(A run of entries)

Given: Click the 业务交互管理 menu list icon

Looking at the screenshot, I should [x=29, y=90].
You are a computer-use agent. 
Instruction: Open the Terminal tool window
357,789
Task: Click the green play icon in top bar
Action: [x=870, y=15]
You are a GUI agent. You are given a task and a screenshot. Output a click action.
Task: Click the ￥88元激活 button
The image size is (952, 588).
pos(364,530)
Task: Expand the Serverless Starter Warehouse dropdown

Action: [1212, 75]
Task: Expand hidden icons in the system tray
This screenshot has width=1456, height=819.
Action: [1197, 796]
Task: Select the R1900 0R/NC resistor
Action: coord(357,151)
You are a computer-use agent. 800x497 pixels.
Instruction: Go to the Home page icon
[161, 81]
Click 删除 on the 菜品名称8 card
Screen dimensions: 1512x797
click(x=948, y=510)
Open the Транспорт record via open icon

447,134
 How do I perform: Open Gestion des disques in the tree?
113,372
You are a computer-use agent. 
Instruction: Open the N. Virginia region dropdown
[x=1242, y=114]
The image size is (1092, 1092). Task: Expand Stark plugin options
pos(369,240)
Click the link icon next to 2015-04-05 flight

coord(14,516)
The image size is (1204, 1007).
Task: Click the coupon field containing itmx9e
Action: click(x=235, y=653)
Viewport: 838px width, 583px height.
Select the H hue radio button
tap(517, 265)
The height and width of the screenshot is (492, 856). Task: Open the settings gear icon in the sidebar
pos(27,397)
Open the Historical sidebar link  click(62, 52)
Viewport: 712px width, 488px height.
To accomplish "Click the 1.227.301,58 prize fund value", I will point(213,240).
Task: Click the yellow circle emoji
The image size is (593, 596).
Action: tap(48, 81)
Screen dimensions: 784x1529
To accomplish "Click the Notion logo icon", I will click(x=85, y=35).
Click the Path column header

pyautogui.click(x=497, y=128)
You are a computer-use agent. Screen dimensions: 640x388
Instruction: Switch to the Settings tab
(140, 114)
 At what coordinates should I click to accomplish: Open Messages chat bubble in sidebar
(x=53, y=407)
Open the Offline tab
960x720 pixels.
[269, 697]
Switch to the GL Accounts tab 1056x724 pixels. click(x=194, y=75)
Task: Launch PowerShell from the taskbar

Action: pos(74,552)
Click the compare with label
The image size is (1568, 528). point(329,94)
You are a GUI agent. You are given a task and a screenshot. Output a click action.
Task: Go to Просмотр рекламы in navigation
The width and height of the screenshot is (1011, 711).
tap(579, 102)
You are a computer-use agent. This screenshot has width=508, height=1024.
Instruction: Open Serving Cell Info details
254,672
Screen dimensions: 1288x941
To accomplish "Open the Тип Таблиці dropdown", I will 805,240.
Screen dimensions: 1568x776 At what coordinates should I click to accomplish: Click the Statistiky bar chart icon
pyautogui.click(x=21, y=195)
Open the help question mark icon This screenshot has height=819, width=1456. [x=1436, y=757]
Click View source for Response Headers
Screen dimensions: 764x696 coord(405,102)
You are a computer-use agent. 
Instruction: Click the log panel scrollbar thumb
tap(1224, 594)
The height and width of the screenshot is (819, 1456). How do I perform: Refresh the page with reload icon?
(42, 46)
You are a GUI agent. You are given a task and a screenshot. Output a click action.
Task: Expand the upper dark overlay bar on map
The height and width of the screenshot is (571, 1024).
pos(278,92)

# WHAT IS REQUIRED
Rewrite only the lines starting with the one containing "Task: Expand the Serverless" and going on through the one containing "Switch to the GL", replacing "sidebar" with "side panel" and leaving everything else unchanged.

# RESULT
Task: Expand the Serverless Starter Warehouse dropdown

Action: [1212, 75]
Task: Expand hidden icons in the system tray
This screenshot has width=1456, height=819.
Action: [1197, 796]
Task: Select the R1900 0R/NC resistor
Action: coord(357,151)
You are a computer-use agent. 800x497 pixels.
Instruction: Go to the Home page icon
[161, 81]
Click 删除 on the 菜品名称8 card
Screen dimensions: 1512x797
click(x=948, y=510)
Open the Транспорт record via open icon

447,134
 How do I perform: Open Gestion des disques in the tree?
113,372
You are a computer-use agent. 
Instruction: Open the N. Virginia region dropdown
[x=1242, y=114]
The image size is (1092, 1092). Task: Expand Stark plugin options
pos(369,240)
Click the link icon next to 2015-04-05 flight

coord(14,516)
The image size is (1204, 1007).
Task: Click the coupon field containing itmx9e
Action: click(x=235, y=653)
Viewport: 838px width, 583px height.
Select the H hue radio button
tap(517, 265)
The height and width of the screenshot is (492, 856). Task: Open the settings gear icon in the side panel
pos(27,397)
Open the Historical side panel link  click(62, 52)
Viewport: 712px width, 488px height.
To accomplish "Click the 1.227.301,58 prize fund value", I will point(213,240).
Task: Click the yellow circle emoji
The image size is (593, 596).
Action: tap(48, 81)
Screen dimensions: 784x1529
To accomplish "Click the Notion logo icon", I will click(x=85, y=35).
Click the Path column header

pyautogui.click(x=497, y=128)
You are a computer-use agent. Screen dimensions: 640x388
Instruction: Switch to the Settings tab
(140, 114)
 At what coordinates should I click to accomplish: Open Messages chat bubble in side panel
(x=53, y=407)
Open the Offline tab
960x720 pixels.
[269, 697]
Switch to the GL Accounts tab 1056x724 pixels. click(x=194, y=75)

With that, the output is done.